Quelle était son attitude face à la religion ? 

D'après son ex-femme, qui dit avoir vécu dans la peur depuis qu'elle l'avait quitté, il n'était pas très dévôt et préférait passer son temps libre à faire du sport. Durant les quelques mois de leur mariage, il n'aurait pas émis de signes montrant qu'il était attiré par l'islamisme radical. Selon un de ses amis, il serait devenu plus religieux après son divorce, et aurait notamment fait le pélerinage à La Mecque. L'imam du centre islamique de Fort Pierce, Shafiq Rahman, a assuré qu'il venait régulièrement prier avec son père et son frère, et que ses sœurs avaient un rôle actif dans la communauté : «Il était très discret, ne parlait à personne. Il venait, priait et partait. Rien ne laissait supposer qu'il basculerait dans la violence». Une affirmation contredite par le fils de l'imam, qui l'a décrit comme «agressif».

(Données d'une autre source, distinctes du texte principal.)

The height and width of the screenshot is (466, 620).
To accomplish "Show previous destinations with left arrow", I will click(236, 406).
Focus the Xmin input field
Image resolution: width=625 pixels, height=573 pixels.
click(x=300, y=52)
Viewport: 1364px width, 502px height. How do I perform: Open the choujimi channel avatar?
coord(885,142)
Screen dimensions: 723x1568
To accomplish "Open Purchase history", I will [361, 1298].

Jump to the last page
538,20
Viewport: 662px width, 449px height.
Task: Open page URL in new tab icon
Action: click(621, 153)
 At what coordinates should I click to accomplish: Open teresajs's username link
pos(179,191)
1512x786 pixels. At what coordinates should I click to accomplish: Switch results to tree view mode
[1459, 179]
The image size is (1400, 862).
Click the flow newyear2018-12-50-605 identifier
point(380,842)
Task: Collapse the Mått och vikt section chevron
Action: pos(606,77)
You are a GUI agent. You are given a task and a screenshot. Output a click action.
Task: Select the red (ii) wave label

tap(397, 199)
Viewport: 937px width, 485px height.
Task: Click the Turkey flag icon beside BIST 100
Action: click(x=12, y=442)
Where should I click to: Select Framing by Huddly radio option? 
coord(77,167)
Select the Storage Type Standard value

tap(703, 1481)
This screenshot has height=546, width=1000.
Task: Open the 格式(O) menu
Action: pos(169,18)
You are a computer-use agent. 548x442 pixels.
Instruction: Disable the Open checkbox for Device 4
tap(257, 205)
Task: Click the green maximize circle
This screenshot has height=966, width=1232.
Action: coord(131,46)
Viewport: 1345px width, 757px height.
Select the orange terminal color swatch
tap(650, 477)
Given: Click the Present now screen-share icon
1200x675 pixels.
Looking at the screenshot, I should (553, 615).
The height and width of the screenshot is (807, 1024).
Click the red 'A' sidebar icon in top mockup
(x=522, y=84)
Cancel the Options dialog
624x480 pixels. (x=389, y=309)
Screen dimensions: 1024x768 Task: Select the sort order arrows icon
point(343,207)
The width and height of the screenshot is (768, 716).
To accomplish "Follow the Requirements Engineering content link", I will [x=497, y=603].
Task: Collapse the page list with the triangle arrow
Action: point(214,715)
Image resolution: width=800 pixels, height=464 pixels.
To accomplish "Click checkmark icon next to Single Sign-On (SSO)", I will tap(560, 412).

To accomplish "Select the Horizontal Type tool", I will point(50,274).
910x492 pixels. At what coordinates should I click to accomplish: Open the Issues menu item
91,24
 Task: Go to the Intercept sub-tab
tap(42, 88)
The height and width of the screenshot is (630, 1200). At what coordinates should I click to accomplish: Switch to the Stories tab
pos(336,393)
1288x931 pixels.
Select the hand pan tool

Et face à l’homosexualité ?

Son père, Seddique Mateen, a affirmé à NBC dimanche que les motifs de l'attaque de son fils «n'avaient rien à voir avec la religion», mais avec l'homophobie. Il a raconté que quelques mois plus tôt, alors qu'il se trouvait avec son fils à Miami, celui-ci s'était montré très choqué de voir des hommes s'embrasser en public. Selon Gilroy, son collègue à G4S, Mateen «faisait toujours référence à toutes les autres races et religions d'une manière négative. Il n'aimait pas du tout les Noirs, et encore moins les femmes, à part pour le sexe.» De son côté, le site d'information Daily Beast rapporte le témoignage d'un de ses amis de lycée, drag queen nommé Samuel King. Celui-ci assure qu'il a beaucoup fréquenté Mateen, l'emmenant même «une fois ou deux à un drag show», sans qu'il ne manifeste aucune hostilité envers la communauté, buvant des verres avec des ami-e-s ouvertement gays ou lesbiennes. De son côté, Brice Miller, un de ses camarades de classe à Port St Lucie, a décrit à l'Orlando Sentinel un garçon non violent, mal aimé, qui se laissait intimider. Qui aurait changé de personnalité dans les dernières années de sa vie.